D&D without a story is just white-room theorycrafting which is fine if you wanna not bother with the whole "Dungeon" thing and just put down a blank grid with some characters and a monster to see what the DPR and TTD are... It's what I did when playtesting the Monstrous Menagerie, in part.

But then you're not playing the game. You're just kinda testing the system.
I guess we disagree on what we consider a story. As someone else described in another thread; I think what you described is a "narrative" not a "story." There will always be a narrative, but not necessarily a story IMO.
 



Vaalingrade

Legend
I hate to be a broken record, but I had real high hopes for modularity in 5E. I was hoping it would act as a difficulty slider among many things. I think D&D would benefit greatly from it, but its not really needed because 5E is successful without it.
This.

There shouldn't be one mode. It a game that's supposed to allow you to 'anything', so you should be able to play hard mode or normal mode, or easy mode, or modes that don't care about difficulty at all.

Personally? I don't like 'hard' D&D or even challenge based D&D at all. I like cooperative storytelling and good storytelling, which to me requires permadeath being only a sometimes food because pacing and continuity.
 

EzekielRaiden

Follower of the Way
I prefer a game with a harder baseline. Starting with an easy game and making it more difficult tends to have players feeling persecuted, as you are going out of your way to increase difficulty, especially if turning those dials involves removing options or abilities the PCs might otherwise possess. Infinite cantrips are an example.
Conversely, starting the game tortuously hard makes me never ever want to do anything more with it because I'll just feel more and more demoralized.

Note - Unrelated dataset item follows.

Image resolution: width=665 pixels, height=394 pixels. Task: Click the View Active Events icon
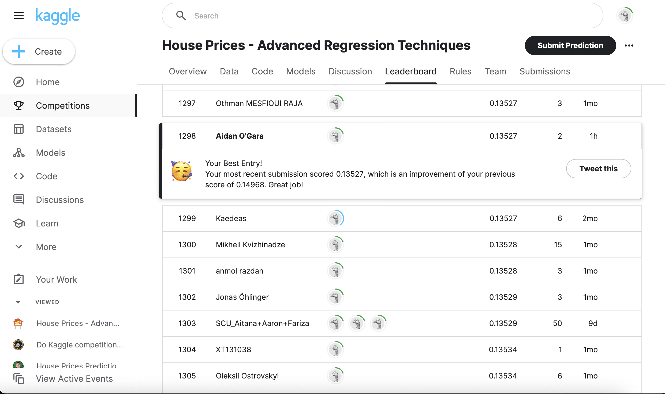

This is why I basically never play "roguelikes." Desktop Dungeons and Hades are the only two I've ever truly enjoyed, and both significantly reduce the difficulty factor unless you want that.
 

Whizbang Dustyboots

Gnometown Hero
Conversely, starting the game tortuously hard makes me never ever want to do anything more with it because I'll just feel more and more demoralized.

This is why I basically never play "roguelikes." Desktop Dungeons and Hades are the only two I've ever truly enjoyed, and both significantly reduce the difficulty factor unless you want that.
Darkest Dungeon is wonderful, but it's so hard that even the "rawr, the hardness is a big part of the appeal" designers and fanbase quietly created and then embraced a game mode that is significantly easier (although still hard), just so people could complete the game.

(Personally, I think the game's appeal is the Mike Mignola-inspired art, amazing narration and black-as-night tone as a dungeon crawler.)